--- START OF GIVEN RECORDS ---

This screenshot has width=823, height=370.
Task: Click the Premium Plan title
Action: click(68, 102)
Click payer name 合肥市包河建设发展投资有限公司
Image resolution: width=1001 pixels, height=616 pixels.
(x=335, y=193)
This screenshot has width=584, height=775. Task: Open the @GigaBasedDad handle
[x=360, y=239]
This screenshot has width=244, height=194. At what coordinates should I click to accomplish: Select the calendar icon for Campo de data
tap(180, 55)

--- END OF GIVEN RECORDS ---
--- START OF GIVEN RECORDS ---

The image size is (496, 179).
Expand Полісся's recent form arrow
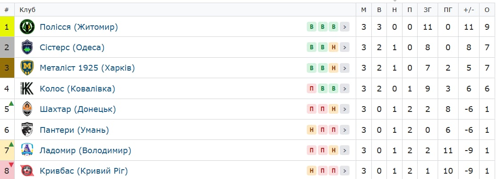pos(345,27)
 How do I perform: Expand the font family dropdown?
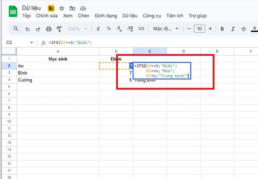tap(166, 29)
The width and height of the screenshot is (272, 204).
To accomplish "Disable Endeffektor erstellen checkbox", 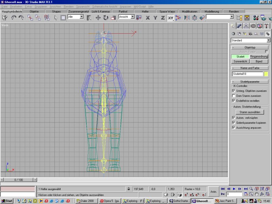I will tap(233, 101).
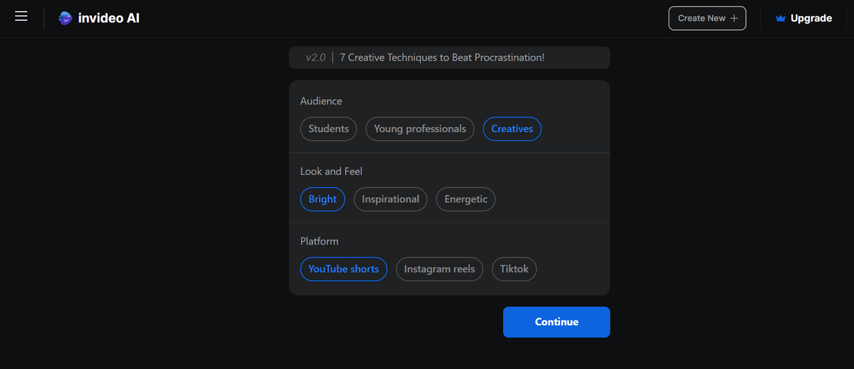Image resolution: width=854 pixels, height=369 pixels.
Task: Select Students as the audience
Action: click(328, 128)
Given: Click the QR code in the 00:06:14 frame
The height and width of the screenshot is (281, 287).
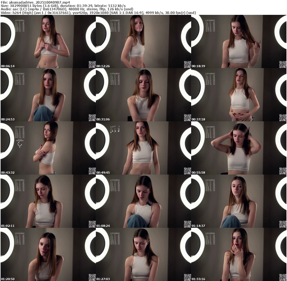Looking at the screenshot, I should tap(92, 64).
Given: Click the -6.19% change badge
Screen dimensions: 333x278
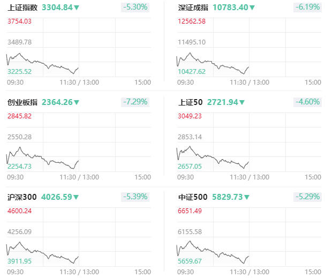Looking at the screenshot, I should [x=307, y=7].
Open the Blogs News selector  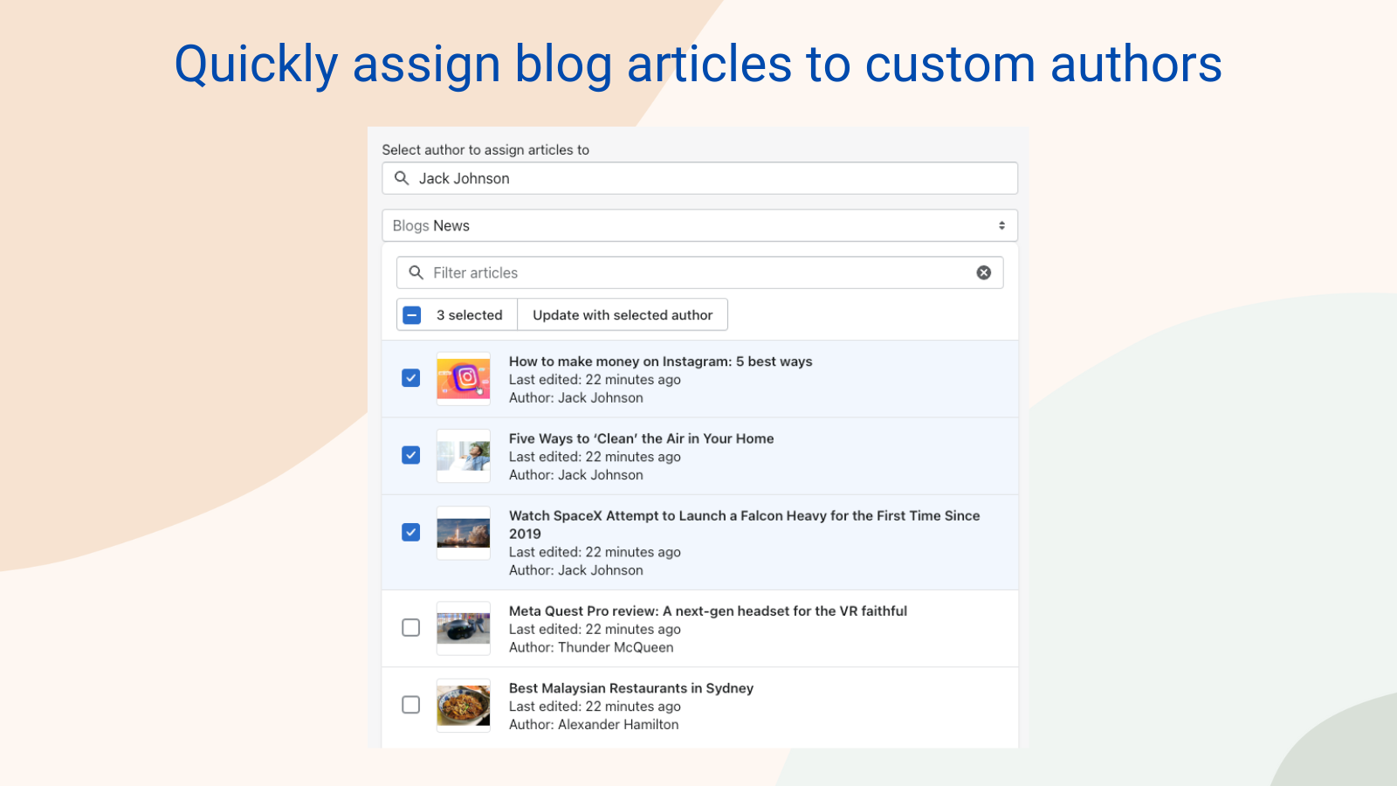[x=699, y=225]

--- END OF GIVEN RECORDS ---

Render the stretch of items from the line containing "This screenshot has width=823, height=370." through the line containing "tap(180, 55)" as a Markdown table. Use a Row column for the row number and a Text column for the line, and omit blank lines.

> _REPLY_:
| Row | Text |
|---|---|
| 1 | This screenshot has width=823, height=370. |
| 2 | Task: Click the Premium Plan title |
| 3 | Action: click(68, 102) |
| 4 | Click payer name 合肥市包河建设发展投资有限公司 |
| 5 | Image resolution: width=1001 pixels, height=616 pixels. |
| 6 | (x=335, y=193) |
| 7 | This screenshot has width=584, height=775. Task: Open the @GigaBasedDad handle |
| 8 | [x=360, y=239] |
| 9 | This screenshot has width=244, height=194. At what coordinates should I click to accomplish: Select the calendar icon for Campo de data |
| 10 | tap(180, 55) |